Making use of the superior properties of wide-bandgap semiconductors requires that power modules have excellent electromagnetic properties, the ability to operate at high temperature, and a design that allows a high degree of integration.

Christoph Marczok’s paper discusses a new setup for power modules with SiC power MOSFETs using multilayer ceramic substrates with direct substrate water-cooling. Transfer molding with a metalized and structured copper layer on top encapsulates the power modules. Then, SMD components are soldered directly on this metallization. Finally, the paper includes the double pulse switching results of the power module.

The paper is co-authored by Prof. Eckart Hoene (Fraunhofer IZM), Tina Thomas (Fraunhofer IZM), Andreas Meyer (Rogers Germany GmbH) and Karsten Schmidt (Rogers Germany GmbH).

The award ceremony will take place at the opening session of the PCIM Europe Conference on 7 May 2019 in Nuremberg.

Miniaturized, Zero-Dead-Time High-Efficiency Drivers for Si, SiC, and GaN Applications

A new Fraunhofer IZM concept reveals new approaches for reducing switching losses of fast-switching power semiconductors by eliminating the effect of the freewheeling diodes.

The first step is recovering the energy stored in the gate to reduce the energy consumption of the driver. This energy recovery is achieved by moving from resistive to inductive gate current controls, which showed itself to be a feasible approach.

Reduced power consumption enables the second step of the concept.

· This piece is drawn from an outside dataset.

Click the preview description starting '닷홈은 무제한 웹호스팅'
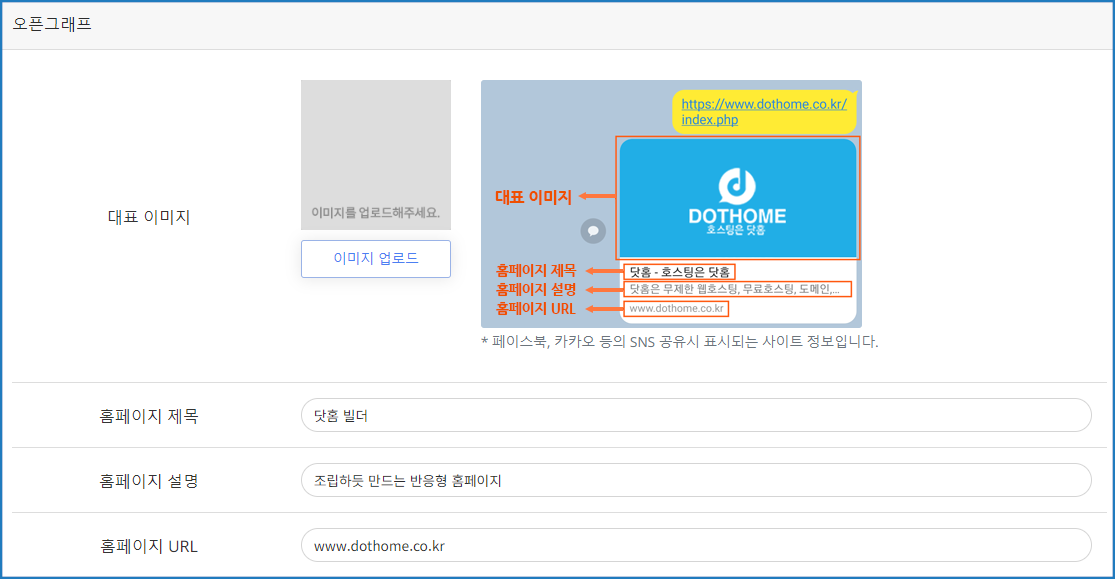1115x579 pixels. pos(737,289)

By transferring energy to the high side via a 10pF capacitor at high frequency (70MHz), standby supply can be kept to a minimum.

As an additional feature, a new means of eliminating dead time was investigated. This dead time elimination was accomplished by coupling high and low side gate paths via a transformer. This was also shown to be an effective method for reducing switch losses and significantly decreasing ringing effects.

Low Inductance

Silicon carbide semiconductors offer a high current slope during turn-on and turn-off. This high current slope can be used for a significant increase in switching frequency.

While switching losses can be reduced, at the same time, over-voltages during turn-off, which occur due to the inevitable parasitic package inductances, become more considerable. These overvoltages can destroy the chip and result in further ringing, which increases switching losses.

In the project presented, two modules were built up and compared to each other; one conventional style, with wire bonds for chip contacts and broad busbars to connect the dc-link, and one embedded module.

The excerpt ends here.